Collection entries -
*** Block opens ***
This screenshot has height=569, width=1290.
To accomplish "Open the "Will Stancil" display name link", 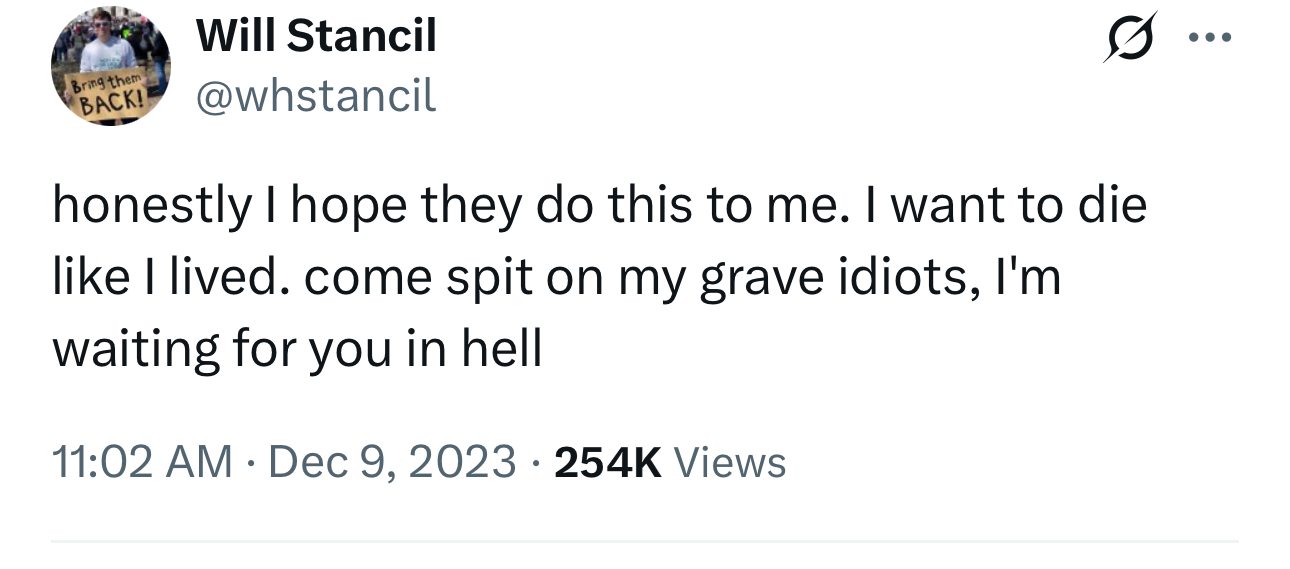I will tap(316, 37).
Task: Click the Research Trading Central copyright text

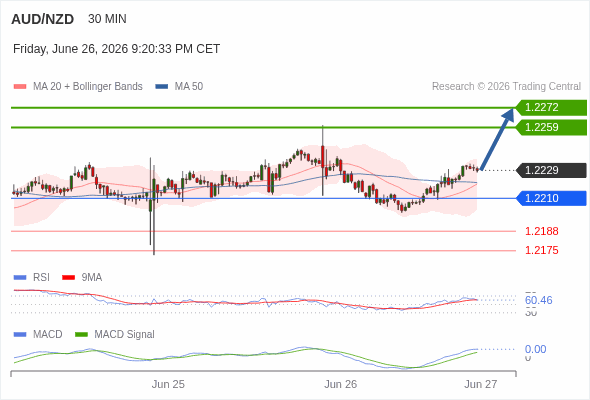Action: click(506, 87)
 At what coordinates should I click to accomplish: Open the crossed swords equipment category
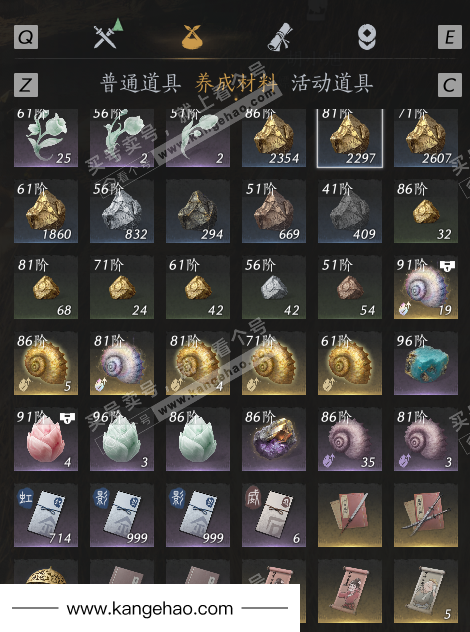point(108,35)
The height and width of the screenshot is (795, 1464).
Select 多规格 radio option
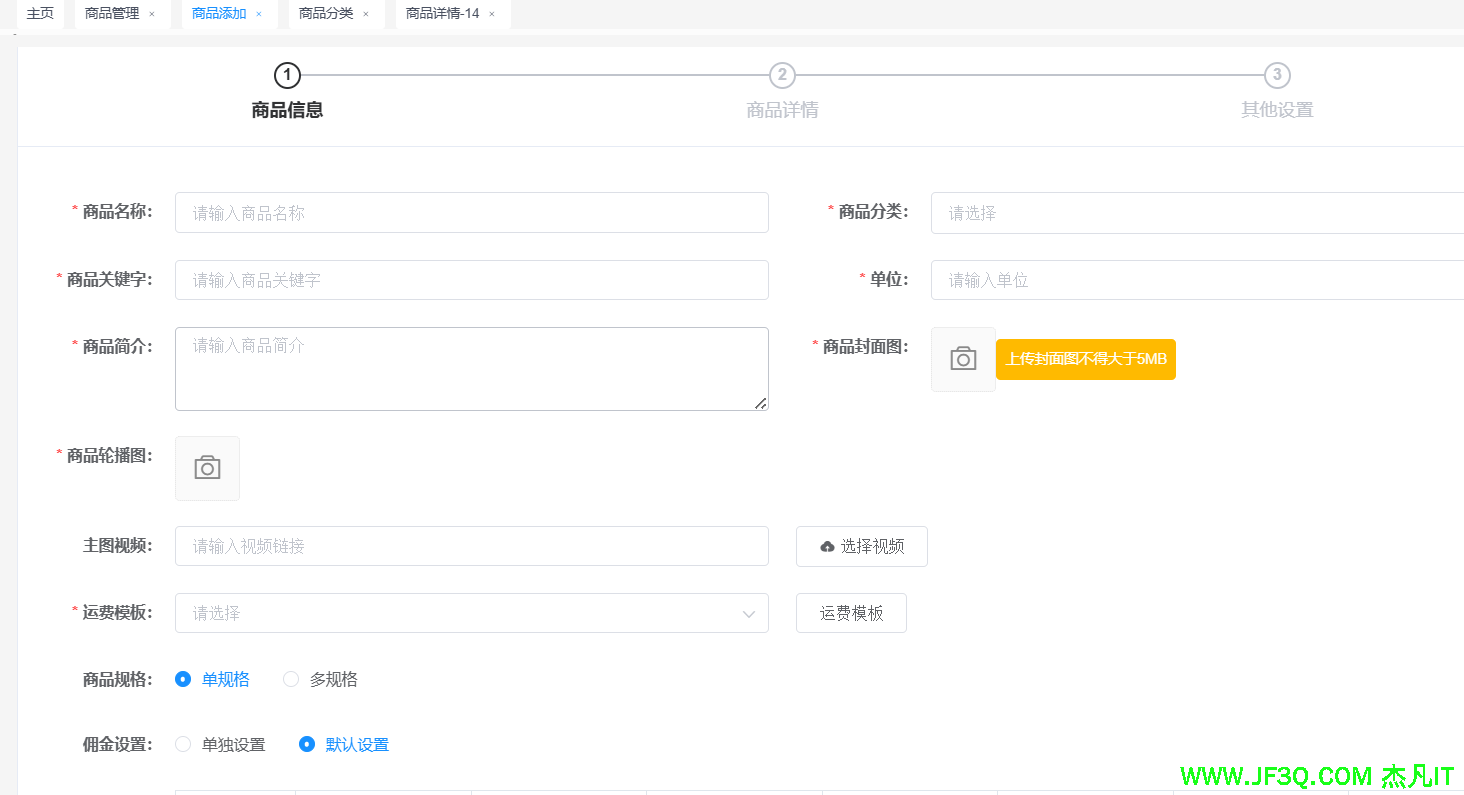coord(291,679)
*** Block closes ***
Problem details - Word for word, write out each line from the one with "At what coordinates" through the end of the entries above, and omit any pictures.

Answer box -
 At what coordinates should I click to accomplish: Open the crossed swords equipment category
point(108,35)
The height and width of the screenshot is (795, 1464).
Select 多规格 radio option
coord(291,679)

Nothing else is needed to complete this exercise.